Were just the pickups wired in or a complete rewire?
Did it hum before the swap?
Has it always hummed since they were changed?
Before the swap it was just the usual 60 cycle hum of regular single coils. At low volume (living room levels) I never noticed any noise, it was only after plugging into my main amp and cranking to gig level that it became glaringly apparent.
I've tried different cables and 2 other amps, in 3 different locations (so definitely different mains sockets) but no joy. Phone is also well away from the amp to prevent interference.
What guitar, exactly, are the pickups in? (If, for example, your guitar is a Fender MIM Stratocaster with a mid booster, this could contribute to the problem.) Any trick wiring of the controls? Most specifically, any attempt at coil splitting of the stacked pickups in selector switch positions 2 and 4?
If you do have any automatic coil splitting, your choice of "hot" conductor becomes critically important. Splitting to leave only the lower coil of a stack in circuit will result in a very weak signal. Cranking the amplifier to compensate for this will raise the noise floor.
Is the treble bypass mod just a capacitor or a cap/resistor network?
How are the pickups wired up? (Which wire colours to where?) These have four-conductor cabling, and if they're connected wrongly then they will increase noise rather than cancel it.
Does the buzz change if you're touching the strings or not? If not the ground wire to the bridge or trem claw has come off. If it gets *louder* when you touch the strings either some other ground connection has come off or the jack wiring is reversed.
"Take these three items, some WD-40, a vise grip, and a roll of duct tape. Any man worth his salt can fix almost any problem with this stuff alone." - Walt Kowalski
"Only two things are infinite - the universe, and human stupidity. And I'm not sure about the universe." - Albert Einstein
If the guitar tech installed a new volume pot, it is possible that he forgot to reconnect the vibrato claw ground wire.
Good shout.
Malmsteen currently endorses Duncan. In the past, he endorsed DiMarzio stacked coil replacement pickups for Stratocaster. The two designs follow the same basic principles and use the same four conductor coding colours BUT not in the same order.

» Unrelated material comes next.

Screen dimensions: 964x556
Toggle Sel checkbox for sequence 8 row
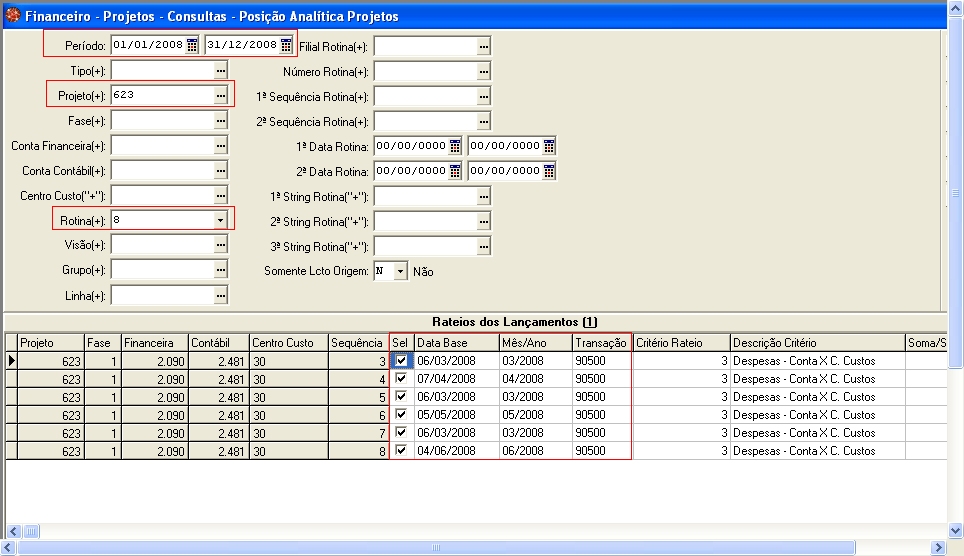point(401,451)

If the tech has tried to wire Duncan pickups as if they used the same colour codes as DiMarzio, the pickups will not reject noise in any of the selector switch positions.
It's a US Standard Strat, nothing fancy going on that I'm aware of and no coil taps etc.

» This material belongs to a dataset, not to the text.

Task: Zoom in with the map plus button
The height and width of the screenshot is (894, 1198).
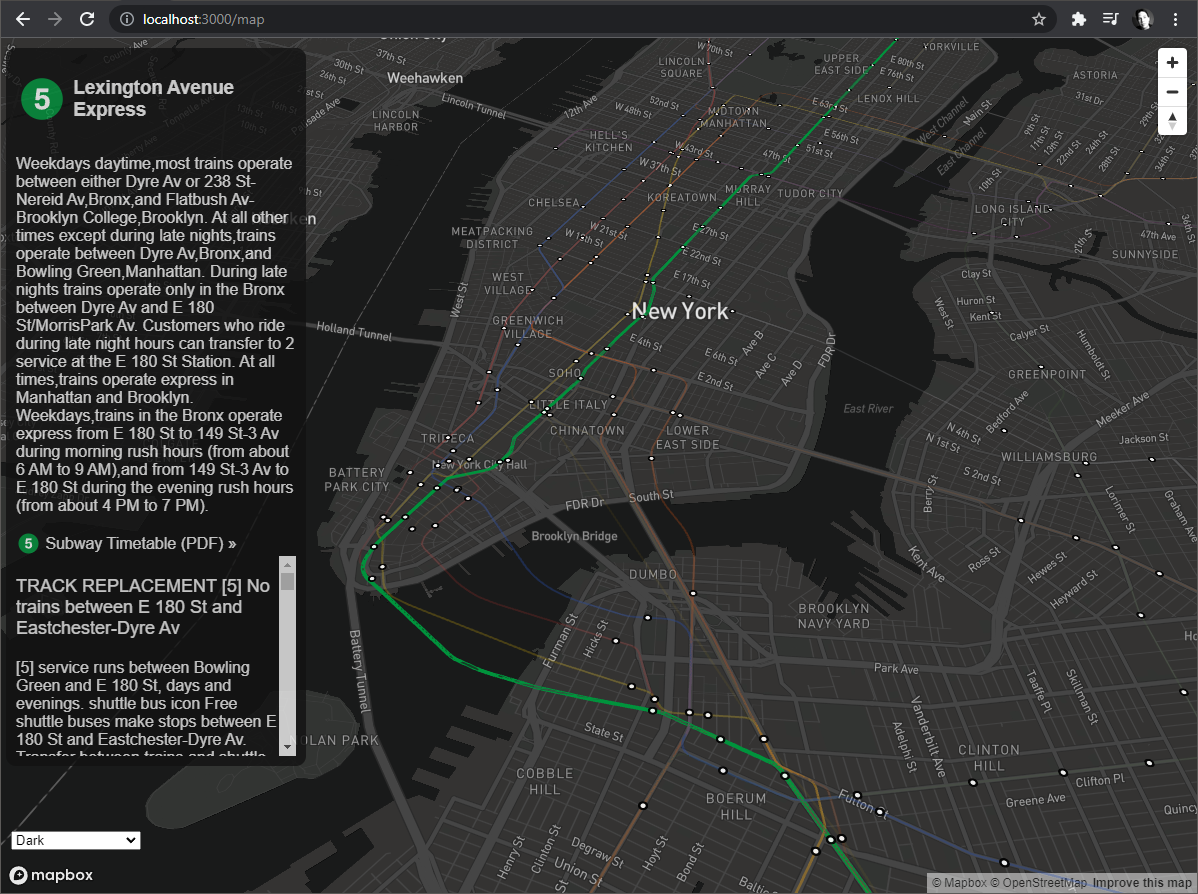Action: [x=1172, y=63]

The volume pot is the Seymour Duncan Yngwie Malmsteen speed pot : 500k, audio taper.
The treble bleed is this (in my tech's words as this is where I get lost!): "The treble bleed mod is made up of a 0.001uf cap plus a 150k resistor. I'll use a sprague orange drop cap."
I've just taken a load of photos - hopefully this means more to you than it does to me!

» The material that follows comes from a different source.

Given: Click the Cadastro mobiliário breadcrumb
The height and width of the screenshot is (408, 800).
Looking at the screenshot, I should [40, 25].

https://drive.google.com/folderview?id=1glh_9FG1UFU5kHHjZILE5dZD9qd1gtLD
Hopefully the above photos will shed done light!
In my opinion, the treble bypass is redundant.
If your lower tone control is a TBX, it may be contributing to the problem.
No TBX on this guitar, just standard controls
The wiring I can see appears to be correct. What is the wiring at the jack like?
Why is the shielding foil under the pickups not connected to the ground screw? It needs to be to serve any purpose. The guitar probably has shielding paint under the colour coat which the screw is supposed to make contact with, but it doesn't always very well. If it's not, then the ungrounded foil could be acting as an aerial.
"Take these three items, some WD-40, a vise grip, and a roll of duct tape. Any man worth his salt can fix almost any problem with this stuff alone." - Walt Kowalski
"Only two things are infinite - the universe, and human stupidity. And I'm not sure about the universe." - Albert Einstein
That shielding foil wasn't there before - today is the first time I've seen it, so the tech must have added it when he did the pups
There are several wise and helpful registered members on the Seymour Duncan User Group forum. They consistently give better replies than anyone on the company payroll. (Zhang, ArtieToo and hermetico immediately spring to mind. LtKojak flips between being helpful and flying into Italian rages.)
Yes because it is a Stratocaster.
Looking at your photographs, I am concerned about the metal sheets on the floor of the swimming pool pickup cavity.
https://sixstringsupplies.co.uk/
Our YouTube Channel for handy "How-To" Wiring Tutorials
I really hope he can sort it as he has set it up soooo well and it feels wonderful to play, it's just the 'small 'matter of the amplified sound.
Also @Funkfingers - apologies, I just checked and the YJM pot in my strat IS the 250k version which was indeed what SD had advised me.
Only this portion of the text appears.